-- The input follows --
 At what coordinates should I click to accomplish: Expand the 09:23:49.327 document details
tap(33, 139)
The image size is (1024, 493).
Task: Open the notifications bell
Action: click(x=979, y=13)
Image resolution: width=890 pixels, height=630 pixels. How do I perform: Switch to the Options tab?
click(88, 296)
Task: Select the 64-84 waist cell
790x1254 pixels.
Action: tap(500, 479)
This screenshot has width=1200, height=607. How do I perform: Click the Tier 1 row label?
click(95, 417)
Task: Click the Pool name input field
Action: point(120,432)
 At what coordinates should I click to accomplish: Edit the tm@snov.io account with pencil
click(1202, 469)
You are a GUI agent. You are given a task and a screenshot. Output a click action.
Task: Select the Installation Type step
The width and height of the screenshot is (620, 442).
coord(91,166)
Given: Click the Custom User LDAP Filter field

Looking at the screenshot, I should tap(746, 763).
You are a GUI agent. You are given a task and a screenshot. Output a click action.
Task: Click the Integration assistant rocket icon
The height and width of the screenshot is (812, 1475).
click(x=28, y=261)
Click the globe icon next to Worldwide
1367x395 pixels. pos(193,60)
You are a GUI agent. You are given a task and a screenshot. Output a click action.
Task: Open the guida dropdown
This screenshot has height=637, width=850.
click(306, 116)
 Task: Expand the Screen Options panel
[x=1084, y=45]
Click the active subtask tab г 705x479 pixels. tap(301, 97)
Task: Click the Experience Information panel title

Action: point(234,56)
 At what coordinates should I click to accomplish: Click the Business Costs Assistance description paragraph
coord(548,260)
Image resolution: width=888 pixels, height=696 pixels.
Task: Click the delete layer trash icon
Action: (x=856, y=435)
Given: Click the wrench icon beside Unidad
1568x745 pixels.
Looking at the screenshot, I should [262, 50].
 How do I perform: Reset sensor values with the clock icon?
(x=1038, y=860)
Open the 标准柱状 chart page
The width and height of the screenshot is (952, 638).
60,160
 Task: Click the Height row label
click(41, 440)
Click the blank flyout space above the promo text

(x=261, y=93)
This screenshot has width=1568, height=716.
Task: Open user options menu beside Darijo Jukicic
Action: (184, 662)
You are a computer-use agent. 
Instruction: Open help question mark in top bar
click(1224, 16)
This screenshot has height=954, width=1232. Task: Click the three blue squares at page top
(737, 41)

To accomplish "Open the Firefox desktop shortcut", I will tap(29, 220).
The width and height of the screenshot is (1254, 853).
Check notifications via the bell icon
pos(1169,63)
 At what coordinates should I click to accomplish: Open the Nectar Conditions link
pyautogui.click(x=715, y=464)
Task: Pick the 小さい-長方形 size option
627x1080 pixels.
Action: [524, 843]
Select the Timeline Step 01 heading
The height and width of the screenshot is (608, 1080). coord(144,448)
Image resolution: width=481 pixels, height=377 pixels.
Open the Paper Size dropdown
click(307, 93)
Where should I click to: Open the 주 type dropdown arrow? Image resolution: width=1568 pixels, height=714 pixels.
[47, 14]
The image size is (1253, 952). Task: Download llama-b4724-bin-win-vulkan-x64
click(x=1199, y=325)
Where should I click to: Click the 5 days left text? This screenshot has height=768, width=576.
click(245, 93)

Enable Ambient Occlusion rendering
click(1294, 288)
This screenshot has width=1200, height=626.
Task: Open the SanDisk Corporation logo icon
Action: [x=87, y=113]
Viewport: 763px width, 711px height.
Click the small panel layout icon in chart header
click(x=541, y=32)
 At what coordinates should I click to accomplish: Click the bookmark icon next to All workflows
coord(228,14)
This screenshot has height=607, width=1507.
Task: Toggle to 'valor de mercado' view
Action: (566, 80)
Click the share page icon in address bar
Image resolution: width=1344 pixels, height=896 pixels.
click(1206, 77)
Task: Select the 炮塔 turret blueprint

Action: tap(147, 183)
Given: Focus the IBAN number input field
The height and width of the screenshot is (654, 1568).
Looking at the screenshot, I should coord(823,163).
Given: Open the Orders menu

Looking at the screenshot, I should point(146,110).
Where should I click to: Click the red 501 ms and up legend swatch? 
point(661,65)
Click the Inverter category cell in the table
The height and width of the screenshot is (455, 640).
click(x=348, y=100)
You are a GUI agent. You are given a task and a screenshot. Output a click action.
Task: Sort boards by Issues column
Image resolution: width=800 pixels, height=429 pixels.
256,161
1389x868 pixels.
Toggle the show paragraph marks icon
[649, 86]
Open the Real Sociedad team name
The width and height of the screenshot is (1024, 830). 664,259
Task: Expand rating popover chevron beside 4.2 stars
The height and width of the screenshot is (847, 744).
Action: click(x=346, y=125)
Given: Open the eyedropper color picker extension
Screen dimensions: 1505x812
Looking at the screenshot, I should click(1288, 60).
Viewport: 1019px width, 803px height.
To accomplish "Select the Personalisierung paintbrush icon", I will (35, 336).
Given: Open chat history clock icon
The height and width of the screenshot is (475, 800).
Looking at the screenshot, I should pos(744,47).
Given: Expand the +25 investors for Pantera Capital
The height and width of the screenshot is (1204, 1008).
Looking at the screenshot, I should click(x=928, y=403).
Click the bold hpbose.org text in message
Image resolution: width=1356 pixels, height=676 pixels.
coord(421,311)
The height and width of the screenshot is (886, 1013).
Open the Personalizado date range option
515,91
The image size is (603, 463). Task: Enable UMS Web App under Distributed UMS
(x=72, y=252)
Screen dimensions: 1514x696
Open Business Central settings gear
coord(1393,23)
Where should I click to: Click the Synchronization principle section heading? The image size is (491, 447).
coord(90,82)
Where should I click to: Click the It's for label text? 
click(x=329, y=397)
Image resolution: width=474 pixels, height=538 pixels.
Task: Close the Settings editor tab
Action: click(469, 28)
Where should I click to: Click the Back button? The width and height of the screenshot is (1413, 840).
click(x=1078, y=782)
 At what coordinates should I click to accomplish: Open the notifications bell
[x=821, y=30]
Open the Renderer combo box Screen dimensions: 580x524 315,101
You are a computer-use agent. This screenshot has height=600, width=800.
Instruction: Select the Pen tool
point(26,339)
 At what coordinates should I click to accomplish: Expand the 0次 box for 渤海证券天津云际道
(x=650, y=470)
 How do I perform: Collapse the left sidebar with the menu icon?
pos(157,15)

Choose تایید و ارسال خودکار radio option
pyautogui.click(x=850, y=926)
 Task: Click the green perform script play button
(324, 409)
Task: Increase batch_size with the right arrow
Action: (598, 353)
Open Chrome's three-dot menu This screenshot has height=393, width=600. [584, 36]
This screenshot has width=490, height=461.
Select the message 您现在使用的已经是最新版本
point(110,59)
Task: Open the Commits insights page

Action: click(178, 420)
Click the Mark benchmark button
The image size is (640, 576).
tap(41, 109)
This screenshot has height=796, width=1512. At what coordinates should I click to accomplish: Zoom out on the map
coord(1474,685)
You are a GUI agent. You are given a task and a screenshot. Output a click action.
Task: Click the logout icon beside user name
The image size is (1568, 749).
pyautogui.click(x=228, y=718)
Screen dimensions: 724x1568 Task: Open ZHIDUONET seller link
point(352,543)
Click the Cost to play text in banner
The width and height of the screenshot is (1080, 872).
-- The input concluded --
Try it => The answer is the lines above between the line holding "Task: Sort boards by Issues column" and the line holding "Given: Open chat history clock icon", inclusive, each written out exactly, and no others.

Exercise answer =>
Task: Sort boards by Issues column
Image resolution: width=800 pixels, height=429 pixels.
256,161
1389x868 pixels.
Toggle the show paragraph marks icon
[649, 86]
Open the Real Sociedad team name
The width and height of the screenshot is (1024, 830). 664,259
Task: Expand rating popover chevron beside 4.2 stars
The height and width of the screenshot is (847, 744).
Action: click(x=346, y=125)
Given: Open the eyedropper color picker extension
Screen dimensions: 1505x812
Looking at the screenshot, I should click(1288, 60).
Viewport: 1019px width, 803px height.
To accomplish "Select the Personalisierung paintbrush icon", I will (35, 336).
Given: Open chat history clock icon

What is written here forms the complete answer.